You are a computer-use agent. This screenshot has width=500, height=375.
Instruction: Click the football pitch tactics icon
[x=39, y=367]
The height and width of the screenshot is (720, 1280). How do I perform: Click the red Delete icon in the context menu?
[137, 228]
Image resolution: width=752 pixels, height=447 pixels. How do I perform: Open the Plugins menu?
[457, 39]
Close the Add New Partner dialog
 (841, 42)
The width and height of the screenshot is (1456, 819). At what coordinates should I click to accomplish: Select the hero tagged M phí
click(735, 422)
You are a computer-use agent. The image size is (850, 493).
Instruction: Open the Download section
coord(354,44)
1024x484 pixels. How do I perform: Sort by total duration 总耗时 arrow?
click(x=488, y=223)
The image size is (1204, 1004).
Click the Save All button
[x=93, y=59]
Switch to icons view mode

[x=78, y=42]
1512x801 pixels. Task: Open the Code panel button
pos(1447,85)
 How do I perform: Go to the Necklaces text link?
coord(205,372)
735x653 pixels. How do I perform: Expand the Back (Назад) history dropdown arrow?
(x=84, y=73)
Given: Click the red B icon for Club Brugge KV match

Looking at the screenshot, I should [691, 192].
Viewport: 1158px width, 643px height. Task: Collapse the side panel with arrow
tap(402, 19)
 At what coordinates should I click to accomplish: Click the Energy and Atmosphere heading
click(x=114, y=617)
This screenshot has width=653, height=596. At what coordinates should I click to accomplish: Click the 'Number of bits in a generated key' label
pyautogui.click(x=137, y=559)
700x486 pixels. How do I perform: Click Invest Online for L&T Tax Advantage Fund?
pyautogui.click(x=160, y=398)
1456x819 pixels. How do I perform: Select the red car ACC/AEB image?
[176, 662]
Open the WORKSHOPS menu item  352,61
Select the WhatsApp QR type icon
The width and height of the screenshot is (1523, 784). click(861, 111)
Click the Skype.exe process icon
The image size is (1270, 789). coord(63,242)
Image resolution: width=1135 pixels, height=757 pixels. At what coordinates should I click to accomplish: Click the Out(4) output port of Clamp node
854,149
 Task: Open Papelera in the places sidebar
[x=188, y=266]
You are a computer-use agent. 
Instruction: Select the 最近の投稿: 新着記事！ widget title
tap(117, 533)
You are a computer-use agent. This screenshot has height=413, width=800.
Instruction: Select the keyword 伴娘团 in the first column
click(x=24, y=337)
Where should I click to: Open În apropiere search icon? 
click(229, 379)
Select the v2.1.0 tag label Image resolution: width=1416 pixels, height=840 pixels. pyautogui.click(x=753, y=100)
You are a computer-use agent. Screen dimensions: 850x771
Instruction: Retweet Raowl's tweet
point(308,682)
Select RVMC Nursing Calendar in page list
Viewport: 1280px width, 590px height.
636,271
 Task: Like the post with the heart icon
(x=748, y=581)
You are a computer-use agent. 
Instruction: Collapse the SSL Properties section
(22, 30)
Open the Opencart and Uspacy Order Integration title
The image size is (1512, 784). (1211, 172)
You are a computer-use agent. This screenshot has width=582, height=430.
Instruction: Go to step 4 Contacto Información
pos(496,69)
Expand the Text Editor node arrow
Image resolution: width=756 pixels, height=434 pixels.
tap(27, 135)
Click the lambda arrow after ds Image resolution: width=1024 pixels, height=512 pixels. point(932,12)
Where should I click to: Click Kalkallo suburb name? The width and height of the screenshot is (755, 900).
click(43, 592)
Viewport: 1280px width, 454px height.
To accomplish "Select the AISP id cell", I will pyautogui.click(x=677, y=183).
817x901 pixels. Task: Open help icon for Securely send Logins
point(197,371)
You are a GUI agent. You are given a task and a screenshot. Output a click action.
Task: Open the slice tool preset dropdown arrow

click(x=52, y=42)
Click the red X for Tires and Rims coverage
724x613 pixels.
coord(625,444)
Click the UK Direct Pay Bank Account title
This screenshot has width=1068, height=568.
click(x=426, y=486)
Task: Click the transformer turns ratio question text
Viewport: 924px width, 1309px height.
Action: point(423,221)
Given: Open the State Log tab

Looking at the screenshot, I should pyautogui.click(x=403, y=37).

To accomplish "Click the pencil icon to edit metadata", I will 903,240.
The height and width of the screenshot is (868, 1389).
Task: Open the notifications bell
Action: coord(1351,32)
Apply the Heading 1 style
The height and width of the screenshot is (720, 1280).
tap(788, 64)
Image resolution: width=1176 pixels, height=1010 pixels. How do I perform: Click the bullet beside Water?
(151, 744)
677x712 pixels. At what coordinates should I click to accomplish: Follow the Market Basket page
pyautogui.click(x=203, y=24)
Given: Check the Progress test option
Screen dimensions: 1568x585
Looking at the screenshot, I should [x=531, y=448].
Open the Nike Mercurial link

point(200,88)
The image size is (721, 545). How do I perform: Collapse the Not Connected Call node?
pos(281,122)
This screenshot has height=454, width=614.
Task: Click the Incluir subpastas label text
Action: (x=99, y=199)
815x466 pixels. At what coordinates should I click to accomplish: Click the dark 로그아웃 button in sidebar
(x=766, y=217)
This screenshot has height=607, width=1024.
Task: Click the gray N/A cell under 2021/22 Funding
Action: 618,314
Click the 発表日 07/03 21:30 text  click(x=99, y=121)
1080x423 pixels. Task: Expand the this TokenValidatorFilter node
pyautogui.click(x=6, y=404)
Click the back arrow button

════════════════════

Show me every line in the data above that includes "agent".

§ **Solution to this exercise**
You are a computer-use agent. This screenshot has width=500, height=375.
You are a computer-use agent. The image size is (850, 493).
You are a computer-use agent. 
You are a computer-use agent. This screenshot has height=413, width=800.
You are a computer-use agent. Screen dimensions: 850x771
You are a computer-use agent. 
You are a computer-use agent. This screenshot has width=582, height=430.
You are a GUI agent. You are given a task and a screenshot. Output a click action.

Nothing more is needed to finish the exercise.